The imposing school building and broken (or insensitive) families loom over the lives of boys thrown into the deep end by circumstances and struggling to figure out the dimensions and upshots of right and wrong. With their vulnerabilities accentuated, they reach points of no return that, when things go out of hand, return to haunt them.

The script focuses on a handful of the boys - and a girl, played by Adrija Sinha, seen recently in Sirf Ek Banda Kaafi Hai - who run into grave trouble not entirely of their own making. Their unstable pasts and the regimen-driven present combine to push them into a corner.

At the River Issac School of Education (RISE), located in the fictional Dalton Town, the serenity that prevails on the surface conceals unsettling tensions and misgivings. These erupt abruptly when a 12-year-old Class 7 boy, Shakti Salgaonkar (Vir Pachisia), goes missing from the school campus.

Sam (Aamir Bashir), the school's mathematics teacher and the housemaster of Rajpat House, to which Shakti belongs, instantly comes under a cloud as do a couple of 17-year-old boys who are especially close to him - Vikram Singh (Varin Roopani) and Tarun Kaushik (Aryan Singh Ahlawat).

The school authorities seek to close ranks in order to safeguard the reputation of the institution. Sam, on his part, insists that the incident is an internal matter that should be handled discreetly and without involving the police.

But the school's student counsellor Nandita Mehra (Nimrit Kaur) begins to talk to the students as she searches for details, the Dalton Town police station SHO Varun Rawat (Hemant Kher) swings into action and begins a probe, and the missing boy's mother, Trisha Pandey (Geetika Vidya Ohlyan), arrives in town.

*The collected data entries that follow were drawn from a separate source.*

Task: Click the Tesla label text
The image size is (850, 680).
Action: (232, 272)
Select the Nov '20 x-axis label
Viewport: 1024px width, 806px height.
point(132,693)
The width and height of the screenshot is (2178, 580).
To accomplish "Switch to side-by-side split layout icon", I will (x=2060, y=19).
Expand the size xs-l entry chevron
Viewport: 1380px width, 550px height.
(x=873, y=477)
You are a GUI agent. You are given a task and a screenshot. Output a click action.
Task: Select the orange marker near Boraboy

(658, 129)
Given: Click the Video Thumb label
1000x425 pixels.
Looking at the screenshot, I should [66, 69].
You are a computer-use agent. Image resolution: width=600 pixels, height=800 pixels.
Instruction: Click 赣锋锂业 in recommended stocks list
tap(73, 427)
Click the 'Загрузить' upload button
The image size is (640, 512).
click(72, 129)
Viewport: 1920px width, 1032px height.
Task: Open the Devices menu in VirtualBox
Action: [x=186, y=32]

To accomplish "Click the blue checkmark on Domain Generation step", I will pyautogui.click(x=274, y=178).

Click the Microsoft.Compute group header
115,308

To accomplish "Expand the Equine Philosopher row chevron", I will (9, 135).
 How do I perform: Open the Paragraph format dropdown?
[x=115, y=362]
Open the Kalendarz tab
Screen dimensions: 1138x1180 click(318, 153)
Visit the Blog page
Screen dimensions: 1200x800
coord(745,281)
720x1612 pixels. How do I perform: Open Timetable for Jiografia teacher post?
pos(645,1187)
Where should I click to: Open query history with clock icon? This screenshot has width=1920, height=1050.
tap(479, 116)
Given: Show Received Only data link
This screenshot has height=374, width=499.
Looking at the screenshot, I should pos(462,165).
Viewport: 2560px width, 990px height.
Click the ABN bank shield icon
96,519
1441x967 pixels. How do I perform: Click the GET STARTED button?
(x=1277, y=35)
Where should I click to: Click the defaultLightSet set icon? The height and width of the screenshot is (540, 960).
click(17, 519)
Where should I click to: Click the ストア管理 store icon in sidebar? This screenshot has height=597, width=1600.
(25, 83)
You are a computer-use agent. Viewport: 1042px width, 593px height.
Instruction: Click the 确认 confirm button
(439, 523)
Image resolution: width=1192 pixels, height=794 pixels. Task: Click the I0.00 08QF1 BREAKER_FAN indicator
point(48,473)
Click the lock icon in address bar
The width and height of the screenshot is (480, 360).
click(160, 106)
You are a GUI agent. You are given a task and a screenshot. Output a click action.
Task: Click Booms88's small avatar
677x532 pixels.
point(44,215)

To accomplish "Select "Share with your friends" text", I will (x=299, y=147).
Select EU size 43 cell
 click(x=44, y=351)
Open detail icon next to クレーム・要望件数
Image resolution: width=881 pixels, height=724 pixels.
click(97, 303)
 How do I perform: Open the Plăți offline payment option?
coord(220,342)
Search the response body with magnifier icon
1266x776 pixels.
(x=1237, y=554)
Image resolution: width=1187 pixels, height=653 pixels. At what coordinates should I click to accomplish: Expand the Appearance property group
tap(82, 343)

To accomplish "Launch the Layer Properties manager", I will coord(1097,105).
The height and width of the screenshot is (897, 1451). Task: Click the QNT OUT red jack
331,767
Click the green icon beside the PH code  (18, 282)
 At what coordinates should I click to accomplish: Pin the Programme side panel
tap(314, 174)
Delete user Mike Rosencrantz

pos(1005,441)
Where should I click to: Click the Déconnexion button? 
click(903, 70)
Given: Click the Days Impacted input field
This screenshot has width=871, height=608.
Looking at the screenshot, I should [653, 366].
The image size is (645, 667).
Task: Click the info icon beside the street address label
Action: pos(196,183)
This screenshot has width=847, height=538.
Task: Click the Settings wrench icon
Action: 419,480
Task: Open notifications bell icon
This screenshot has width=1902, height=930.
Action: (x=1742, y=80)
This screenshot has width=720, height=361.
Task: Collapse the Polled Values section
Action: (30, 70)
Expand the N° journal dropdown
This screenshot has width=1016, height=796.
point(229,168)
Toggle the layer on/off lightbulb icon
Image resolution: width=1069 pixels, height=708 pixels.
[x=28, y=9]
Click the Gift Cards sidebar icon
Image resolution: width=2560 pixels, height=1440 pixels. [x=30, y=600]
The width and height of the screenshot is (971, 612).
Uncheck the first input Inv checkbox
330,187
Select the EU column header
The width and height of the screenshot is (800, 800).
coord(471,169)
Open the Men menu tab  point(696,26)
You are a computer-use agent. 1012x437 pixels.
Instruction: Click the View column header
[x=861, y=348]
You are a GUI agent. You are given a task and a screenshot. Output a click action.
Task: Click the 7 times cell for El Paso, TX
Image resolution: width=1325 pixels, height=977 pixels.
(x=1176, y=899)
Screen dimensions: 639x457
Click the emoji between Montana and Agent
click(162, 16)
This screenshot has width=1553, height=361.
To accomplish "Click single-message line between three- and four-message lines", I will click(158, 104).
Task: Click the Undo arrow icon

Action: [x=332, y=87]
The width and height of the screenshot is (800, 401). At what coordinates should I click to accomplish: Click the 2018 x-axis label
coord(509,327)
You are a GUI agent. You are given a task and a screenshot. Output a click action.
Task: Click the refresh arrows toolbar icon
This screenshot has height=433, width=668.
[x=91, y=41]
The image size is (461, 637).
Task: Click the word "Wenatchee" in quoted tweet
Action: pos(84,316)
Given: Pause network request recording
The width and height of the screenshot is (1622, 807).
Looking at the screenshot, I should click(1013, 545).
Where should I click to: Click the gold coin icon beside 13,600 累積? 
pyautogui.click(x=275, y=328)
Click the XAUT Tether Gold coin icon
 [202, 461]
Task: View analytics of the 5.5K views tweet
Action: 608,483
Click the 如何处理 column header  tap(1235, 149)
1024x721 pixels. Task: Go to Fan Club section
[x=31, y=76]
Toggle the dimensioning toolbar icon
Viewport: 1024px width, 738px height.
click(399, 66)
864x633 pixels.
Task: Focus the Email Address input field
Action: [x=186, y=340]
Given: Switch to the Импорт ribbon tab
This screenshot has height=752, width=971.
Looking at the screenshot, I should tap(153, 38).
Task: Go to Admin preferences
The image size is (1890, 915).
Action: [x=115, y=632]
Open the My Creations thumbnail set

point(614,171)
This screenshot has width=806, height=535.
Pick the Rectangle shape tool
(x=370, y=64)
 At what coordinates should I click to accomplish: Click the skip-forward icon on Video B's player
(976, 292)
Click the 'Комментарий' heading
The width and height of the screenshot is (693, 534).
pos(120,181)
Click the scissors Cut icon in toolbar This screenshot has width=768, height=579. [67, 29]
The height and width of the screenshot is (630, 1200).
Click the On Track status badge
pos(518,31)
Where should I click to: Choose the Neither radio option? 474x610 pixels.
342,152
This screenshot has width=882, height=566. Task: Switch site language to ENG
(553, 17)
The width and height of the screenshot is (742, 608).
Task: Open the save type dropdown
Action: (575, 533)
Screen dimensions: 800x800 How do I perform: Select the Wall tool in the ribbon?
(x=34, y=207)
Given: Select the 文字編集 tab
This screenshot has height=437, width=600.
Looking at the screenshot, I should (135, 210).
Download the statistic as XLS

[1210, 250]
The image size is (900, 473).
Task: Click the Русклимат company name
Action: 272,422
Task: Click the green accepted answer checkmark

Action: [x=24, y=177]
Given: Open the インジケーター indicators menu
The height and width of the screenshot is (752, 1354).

As the story progresses and facts come to light, the inner worlds of the key characters are revealed bit by bit. These details, in turn, expose disquieting realities about their lives, their tumultuous upbringing, the false moves that they have made, and the reverses they have suffered as a result of rash acts.

School of Lies narrates a sprawling tale that encompasses a vast range of people, including the school gardener Bhola (Nitin Goel) and his son Chanchal (Divyansh Dwivedi), who develops a special bond of friendship with Shakti. Although the plot is dense with information, the show never feels overwrought.

The tone and tenor of School of Lies are superbly orchestrated. The storytelling is layered and restrained, which ensures that the emotional crescendos, when they do come, make the maximum impact. With Aamir Bashir, Nimrat Kaur, Geetika Vidya Ohlyan and Hemant Kher (as the cop whose investigation makes parts of the series assume the form of a police procedural) delivering wonderfully well-modulated performances, School of Lies rarely, if ever, falters.

The repercussions of unhappy (or confused) states of mind, the contradictions between studied external posturing and raging inner turmoil, and friendships tested and scalding betrayals are effectively plaited into the larger portrait of lacerated lives.

The younger actors playing the schoolboys are terrific. The director handles them with great skill and they respond to the demands of their complex roles without missing a trick. Especially striking is Vir Pachisia as the precocious and problematic Shakti Salgaonkar. The two actors who play his closest pals - Divyansh Dwivedi and Parthiv Shetty (as Murli, Shakti's bunkmate in the dorm) - are impressive, too.

Varin Roopani and Aryan Singh Ahlawat, playing Vikram and TK, deliver standout performances in demanding roles that straddle a range of complex emotions. Roopani, in particular, demonstrates commendable maturity in the way he holds his own in scenes with Aamir Bashir, Nimrat Kaur and Sonali Kulkarni (in a cameo as the troubled boy's single mother).

School of Lies is a sensitive, affecting and assiduously crafted series that packs a massive punch.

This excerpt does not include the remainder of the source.